Documenting my family's past for future generations. My family tree includes the Smith/Mansell families of Alabama and Oklahoma, the Castle/Day families of Kentucky and Oklahoma, the Wheat/Ming families of Texas and Oklahoma, and the Bell/Roberts families of Mississippi, Tennessee, and Oklahoma.

Tuesday, October 25, 2016

Kith and Kin

When the Days and Castles first came to Oklahoma, they lived between Davenport and Chandler. I think it was in the early 1980's that we took my grandmother back there to visit one Sunday. We drove around roads that she remembered from 70 years before. We learned that many of the same families still lived on these farms, and how did we know that? Because my grandmother would point out the home of a family she remembered, and sure enough, the name on the mailbox would be the one she said. 

In my last post I shared a map my grandmother drew in her 80's showing the homes of families she remembered from her early years in Kentucky. The summer after she turned 10 she and her family moved to Oklahoma, and she never returned. She drew that map 75 years after she left Kentucky in 1907. Now, I could probably draw a map of the neighborhoods I lived in before I was 10, but I have lived here ever since, so I have 60 years worth of memories to draw on. If I had left Red Fork at the age of 10, I wonder how much I would remember now.

I thought it might be fun to find these Kentucky families on the 1900 census and try to determine where they lived and what connection they might have had to the Castle family. Why did my grandmother remember them? And just for curiosity's sake, was her map correct?

## REQUEST A
Answer these questions from the family history post, one line each:
(i) Between which two towns did the Days and Castles live when they first came to Oklahoma?
(ii) In what year did the grandmother leave Kentucky?
(iii) Which census does the writer plan to search for the Kentucky families?
## REQUEST B
Please decide whether each statement agrees with the family history post, and quote the words that settle it:
(i) The grandmother drew her map of Kentucky families when she was in her 80's.
(ii) The grandmother went back to Kentucky later in life.
(iii) The Wheat/Ming families are from Kentucky.

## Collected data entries
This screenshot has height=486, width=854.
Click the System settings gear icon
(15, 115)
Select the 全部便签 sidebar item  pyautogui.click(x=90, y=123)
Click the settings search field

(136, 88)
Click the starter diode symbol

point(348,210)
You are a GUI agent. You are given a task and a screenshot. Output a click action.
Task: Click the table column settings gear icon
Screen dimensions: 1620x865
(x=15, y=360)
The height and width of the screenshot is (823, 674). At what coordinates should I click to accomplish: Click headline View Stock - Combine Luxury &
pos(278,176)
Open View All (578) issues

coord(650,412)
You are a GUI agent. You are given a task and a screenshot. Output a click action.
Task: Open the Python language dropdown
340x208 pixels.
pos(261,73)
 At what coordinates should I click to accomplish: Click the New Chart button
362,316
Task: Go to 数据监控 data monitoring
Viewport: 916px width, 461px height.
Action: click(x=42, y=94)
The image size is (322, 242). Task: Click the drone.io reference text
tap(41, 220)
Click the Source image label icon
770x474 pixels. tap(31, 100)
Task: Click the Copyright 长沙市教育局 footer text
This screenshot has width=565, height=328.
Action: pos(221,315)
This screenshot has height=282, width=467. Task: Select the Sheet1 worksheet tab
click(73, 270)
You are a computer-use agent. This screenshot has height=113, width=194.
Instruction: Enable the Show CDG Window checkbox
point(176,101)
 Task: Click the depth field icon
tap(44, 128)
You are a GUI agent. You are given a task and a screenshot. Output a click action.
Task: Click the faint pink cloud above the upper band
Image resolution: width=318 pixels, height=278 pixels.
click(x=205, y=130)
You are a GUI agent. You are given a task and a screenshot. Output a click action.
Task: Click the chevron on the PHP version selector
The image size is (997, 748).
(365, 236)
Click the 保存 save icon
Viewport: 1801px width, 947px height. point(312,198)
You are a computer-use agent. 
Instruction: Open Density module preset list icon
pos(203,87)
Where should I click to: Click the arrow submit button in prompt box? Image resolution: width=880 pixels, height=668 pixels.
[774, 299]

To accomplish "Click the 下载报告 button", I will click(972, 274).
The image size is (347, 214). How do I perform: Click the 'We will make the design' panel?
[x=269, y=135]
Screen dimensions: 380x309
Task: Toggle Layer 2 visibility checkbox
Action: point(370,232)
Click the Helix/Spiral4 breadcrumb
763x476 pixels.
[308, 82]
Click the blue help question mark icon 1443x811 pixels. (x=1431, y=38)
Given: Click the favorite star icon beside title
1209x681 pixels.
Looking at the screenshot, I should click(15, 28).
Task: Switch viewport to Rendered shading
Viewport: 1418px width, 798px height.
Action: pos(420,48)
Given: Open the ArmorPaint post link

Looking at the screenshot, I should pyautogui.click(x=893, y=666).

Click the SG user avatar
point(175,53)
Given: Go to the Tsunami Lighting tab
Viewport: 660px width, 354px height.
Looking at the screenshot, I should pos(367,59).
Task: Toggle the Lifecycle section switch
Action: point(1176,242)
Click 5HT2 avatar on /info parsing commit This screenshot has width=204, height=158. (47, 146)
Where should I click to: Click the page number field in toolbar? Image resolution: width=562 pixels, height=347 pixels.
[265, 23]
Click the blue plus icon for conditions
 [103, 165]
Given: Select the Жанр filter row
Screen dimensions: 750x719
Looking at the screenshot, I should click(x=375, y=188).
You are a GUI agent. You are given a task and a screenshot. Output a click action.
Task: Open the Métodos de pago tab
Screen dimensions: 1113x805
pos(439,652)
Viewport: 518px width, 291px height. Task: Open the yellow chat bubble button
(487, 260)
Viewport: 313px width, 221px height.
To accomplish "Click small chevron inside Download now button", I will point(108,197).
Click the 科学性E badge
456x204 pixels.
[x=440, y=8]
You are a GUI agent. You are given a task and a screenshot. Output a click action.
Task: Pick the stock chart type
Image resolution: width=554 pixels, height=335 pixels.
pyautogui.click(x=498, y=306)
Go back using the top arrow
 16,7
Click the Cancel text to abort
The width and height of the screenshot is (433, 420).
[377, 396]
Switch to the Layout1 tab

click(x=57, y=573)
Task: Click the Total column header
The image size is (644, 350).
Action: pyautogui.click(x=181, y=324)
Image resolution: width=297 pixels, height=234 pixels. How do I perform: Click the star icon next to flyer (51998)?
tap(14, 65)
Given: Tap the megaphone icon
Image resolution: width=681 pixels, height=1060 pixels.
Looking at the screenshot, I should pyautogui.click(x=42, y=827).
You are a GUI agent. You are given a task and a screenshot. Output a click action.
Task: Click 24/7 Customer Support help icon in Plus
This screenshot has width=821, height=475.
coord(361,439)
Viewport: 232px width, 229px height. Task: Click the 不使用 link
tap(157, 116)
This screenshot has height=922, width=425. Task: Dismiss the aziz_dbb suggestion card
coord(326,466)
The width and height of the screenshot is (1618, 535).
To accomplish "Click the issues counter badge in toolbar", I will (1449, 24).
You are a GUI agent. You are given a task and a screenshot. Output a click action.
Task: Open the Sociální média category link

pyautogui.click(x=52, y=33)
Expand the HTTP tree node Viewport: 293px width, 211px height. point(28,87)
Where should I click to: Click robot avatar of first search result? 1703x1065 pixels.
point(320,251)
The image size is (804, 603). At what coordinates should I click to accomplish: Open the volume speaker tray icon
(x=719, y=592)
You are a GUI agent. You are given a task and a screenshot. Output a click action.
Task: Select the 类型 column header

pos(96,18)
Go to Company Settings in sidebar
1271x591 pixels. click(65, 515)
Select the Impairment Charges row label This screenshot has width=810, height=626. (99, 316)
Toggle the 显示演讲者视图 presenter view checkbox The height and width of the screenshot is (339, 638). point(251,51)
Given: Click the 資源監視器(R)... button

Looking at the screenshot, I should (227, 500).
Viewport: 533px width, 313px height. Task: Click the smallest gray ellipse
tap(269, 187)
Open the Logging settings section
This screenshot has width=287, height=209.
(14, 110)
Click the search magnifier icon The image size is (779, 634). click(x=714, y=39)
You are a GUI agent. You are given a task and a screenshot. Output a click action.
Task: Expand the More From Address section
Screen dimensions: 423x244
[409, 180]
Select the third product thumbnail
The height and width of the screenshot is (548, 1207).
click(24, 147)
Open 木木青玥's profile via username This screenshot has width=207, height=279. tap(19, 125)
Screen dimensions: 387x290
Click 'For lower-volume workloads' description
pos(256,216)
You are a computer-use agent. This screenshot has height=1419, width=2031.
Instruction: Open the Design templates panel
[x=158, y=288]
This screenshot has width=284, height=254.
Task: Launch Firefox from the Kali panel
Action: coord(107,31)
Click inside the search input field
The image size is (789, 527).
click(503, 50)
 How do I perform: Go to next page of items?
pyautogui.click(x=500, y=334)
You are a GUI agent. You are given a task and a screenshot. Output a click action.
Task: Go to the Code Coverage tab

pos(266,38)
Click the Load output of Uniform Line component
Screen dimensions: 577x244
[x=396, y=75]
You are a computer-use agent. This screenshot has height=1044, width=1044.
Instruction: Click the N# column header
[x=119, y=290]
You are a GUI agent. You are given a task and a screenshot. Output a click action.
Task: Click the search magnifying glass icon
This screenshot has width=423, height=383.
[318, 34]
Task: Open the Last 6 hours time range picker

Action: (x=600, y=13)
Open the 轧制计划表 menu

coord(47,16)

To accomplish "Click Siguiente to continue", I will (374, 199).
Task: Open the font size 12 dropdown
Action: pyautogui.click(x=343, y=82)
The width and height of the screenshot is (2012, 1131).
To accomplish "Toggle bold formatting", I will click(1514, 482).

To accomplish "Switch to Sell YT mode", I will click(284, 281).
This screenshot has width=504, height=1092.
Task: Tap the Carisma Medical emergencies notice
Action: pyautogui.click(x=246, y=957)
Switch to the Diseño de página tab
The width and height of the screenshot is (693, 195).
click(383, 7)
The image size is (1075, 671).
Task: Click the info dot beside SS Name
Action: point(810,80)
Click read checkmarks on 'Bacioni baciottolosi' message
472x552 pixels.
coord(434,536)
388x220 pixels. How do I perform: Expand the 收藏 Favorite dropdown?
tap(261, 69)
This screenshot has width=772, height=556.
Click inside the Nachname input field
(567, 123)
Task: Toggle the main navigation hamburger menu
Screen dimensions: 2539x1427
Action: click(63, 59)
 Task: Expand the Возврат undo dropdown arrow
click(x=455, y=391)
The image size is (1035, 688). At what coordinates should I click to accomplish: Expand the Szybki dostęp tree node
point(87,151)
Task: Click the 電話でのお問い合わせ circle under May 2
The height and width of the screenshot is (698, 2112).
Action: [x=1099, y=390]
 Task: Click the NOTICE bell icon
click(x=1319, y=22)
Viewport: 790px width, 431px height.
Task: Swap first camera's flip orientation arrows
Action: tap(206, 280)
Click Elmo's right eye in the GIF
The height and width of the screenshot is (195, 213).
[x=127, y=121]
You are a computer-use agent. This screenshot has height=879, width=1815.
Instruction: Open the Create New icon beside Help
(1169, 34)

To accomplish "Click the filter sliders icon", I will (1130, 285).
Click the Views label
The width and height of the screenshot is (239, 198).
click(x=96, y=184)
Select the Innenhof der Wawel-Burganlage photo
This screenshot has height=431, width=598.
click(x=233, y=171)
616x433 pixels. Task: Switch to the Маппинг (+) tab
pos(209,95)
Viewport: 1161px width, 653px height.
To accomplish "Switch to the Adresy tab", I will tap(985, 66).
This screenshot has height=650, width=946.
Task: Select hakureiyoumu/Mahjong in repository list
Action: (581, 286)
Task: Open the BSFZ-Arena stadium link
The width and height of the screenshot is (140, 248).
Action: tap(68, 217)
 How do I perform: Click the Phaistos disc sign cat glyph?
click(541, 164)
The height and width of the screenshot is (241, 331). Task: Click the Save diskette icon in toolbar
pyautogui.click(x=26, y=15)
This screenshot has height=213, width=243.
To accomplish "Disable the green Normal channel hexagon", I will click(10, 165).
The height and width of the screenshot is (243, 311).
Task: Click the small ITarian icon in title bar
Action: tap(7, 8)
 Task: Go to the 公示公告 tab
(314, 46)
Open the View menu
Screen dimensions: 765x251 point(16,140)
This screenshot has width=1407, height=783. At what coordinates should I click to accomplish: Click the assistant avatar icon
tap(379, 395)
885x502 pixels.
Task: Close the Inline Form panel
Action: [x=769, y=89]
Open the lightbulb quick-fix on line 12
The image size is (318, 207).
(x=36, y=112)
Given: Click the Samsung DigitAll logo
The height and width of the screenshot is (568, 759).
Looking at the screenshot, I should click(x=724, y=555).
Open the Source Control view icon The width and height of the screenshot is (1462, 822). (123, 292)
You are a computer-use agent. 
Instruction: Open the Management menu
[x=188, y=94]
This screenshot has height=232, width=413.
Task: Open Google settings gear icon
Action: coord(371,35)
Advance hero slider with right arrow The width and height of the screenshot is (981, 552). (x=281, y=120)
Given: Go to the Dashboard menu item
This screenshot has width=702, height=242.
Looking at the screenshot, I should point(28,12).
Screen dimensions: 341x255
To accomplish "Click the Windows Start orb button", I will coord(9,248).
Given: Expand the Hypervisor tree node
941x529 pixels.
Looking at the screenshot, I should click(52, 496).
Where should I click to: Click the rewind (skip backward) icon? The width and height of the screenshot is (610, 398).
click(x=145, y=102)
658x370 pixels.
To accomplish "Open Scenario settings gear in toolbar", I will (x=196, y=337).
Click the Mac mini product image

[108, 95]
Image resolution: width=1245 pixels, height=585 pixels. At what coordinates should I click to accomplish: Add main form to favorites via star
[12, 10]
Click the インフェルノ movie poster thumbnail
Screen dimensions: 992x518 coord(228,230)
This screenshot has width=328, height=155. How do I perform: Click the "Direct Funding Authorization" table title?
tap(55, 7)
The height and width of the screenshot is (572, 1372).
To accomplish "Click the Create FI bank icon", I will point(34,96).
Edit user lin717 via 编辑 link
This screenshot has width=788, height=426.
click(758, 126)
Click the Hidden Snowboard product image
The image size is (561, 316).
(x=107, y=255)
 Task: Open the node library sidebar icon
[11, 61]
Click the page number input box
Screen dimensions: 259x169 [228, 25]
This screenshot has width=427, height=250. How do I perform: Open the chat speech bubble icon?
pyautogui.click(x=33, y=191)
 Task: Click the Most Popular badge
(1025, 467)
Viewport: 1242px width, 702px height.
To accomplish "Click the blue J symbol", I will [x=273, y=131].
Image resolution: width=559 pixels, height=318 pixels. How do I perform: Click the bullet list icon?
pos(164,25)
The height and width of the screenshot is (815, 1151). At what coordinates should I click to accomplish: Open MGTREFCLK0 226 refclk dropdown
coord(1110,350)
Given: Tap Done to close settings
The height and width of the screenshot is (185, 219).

## WRITTEN ANSWER A
(i) Davenport and Chandler
(ii) 1907
(iii) The 1900 census

## WRITTEN ANSWER B
(i) Yes: "a map my grandmother drew in her 80's"
(ii) No: "she never returned"
(iii) No: "the Wheat/Ming families of Texas and Oklahoma"